Habitantes de Santiago Tlapacoya, en Pachuca, denunciaron la falta de protocolos oportunos e información clara por parte de las autoridades tras un derrame de hidrocarburo en la zona, cuyo olor comenzó a percibirse desde el domingo, mientras que las primeras medidas oficiales se aplicaron hasta tres días después.
En entrevista con Effetá, Eunice Elizabeth Rodríguez Gutiérrez, vecina de la comunidad, señaló que fue hasta el miércoles cuando se realizó una asamblea con ingenieros de Pemex y un representante de Protección Civil estatal, pese a que la población había reportado desde días antes el fuerte olor a combustible.
Criticó que la convocatoria a la reunión no se difundió de manera adecuada y que incluso se citó a la población a un costado del lugar de la fuga, lo que representó un riesgo para los asistentes debido a la presencia de vapores y residuos del hidrocarburo.
Durante el encuentro, indicó, varias personas expresaron su preocupación por posibles afectaciones a la salud, especialmente en familias que viven cerca de la zona contaminada. Entre los testimonios, una mujer relató que su bebé de ocho meses presentó vómitos, mientras que otras reportaron que sus mascotas también se enfermaron.
Rodríguez Gutiérrez aseguró que el principal reclamo fue la falta de información y de medidas preventivas, pues muchos comenzaron a usar cubrebocas por decisión propia ante la ausencia de recomendaciones oficiales sobre cómo protegerse de los vapores.
Además, señaló que hasta ahora no existe un comunicado oficial que explique el origen de la filtración ni datos sobre la cantidad de hidrocarburo derramado o la extensión real del área afectada.
Los vecinos estiman que los daños podrían abarcar aproximadamente una hectárea, aunque esto no ha sido confirmado por las autoridades.
También cuestionó que, durante el encuentro, algunos funcionarios insinuaran que la fuga podría estar relacionada con robo de combustible, lo que fue interpretado por los pobladores como un intento de responsabilizar a la comunidad.
“Nos dicen que avisemos cuando haya huachicol, pero nosotros estamos trabajando o dentro de nuestras casas. La seguridad de los ductos es responsabilidad de Pemex”, expresó.

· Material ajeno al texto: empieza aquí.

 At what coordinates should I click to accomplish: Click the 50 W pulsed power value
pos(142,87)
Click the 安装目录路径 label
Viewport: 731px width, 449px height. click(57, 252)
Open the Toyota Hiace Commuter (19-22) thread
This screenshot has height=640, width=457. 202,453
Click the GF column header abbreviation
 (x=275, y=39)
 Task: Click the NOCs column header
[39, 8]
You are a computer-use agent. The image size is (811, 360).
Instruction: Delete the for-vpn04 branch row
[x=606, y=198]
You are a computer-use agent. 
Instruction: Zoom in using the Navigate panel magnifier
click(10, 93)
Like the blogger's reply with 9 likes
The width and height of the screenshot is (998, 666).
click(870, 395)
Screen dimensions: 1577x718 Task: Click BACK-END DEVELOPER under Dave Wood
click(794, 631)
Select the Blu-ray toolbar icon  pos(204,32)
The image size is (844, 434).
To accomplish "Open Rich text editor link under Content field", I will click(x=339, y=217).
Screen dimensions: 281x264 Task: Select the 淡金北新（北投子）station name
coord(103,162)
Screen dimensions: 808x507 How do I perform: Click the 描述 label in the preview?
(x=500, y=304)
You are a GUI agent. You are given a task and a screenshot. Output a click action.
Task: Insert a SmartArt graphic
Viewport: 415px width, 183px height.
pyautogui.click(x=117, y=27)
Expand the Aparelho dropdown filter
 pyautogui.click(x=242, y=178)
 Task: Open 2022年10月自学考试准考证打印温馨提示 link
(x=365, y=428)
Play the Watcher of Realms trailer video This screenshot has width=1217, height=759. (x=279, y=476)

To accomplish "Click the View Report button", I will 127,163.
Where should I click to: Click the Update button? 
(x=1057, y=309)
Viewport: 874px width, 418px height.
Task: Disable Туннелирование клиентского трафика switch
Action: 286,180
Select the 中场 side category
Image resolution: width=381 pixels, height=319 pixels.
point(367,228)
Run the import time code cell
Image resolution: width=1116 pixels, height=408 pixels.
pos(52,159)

Agregó que hasta el momento ninguna autoridad ambiental de los tres niveles de gobierno se ha presentado en la comunidad para evaluar posibles daños al suelo, al agua o a la fauna, pese a que en la zona aún se realizan actividades agrícolas y existen animales de granja.
Entre las principales exigencias de los vecinos están la transparencia en la información, la implementación de protocolos inmediatos ante emergencias y la realización de estudios que determinen posibles afectaciones a largo plazo en el medio ambiente y la salud de la población.
Rodríguez Gutiérrez subrayó que la comunidad teme que el caso quede en el olvido una vez que disminuya la atención mediática, por lo que pidió a las autoridades dar seguimiento a las consecuencias del derrame y garantizar la seguridad de los habitantes.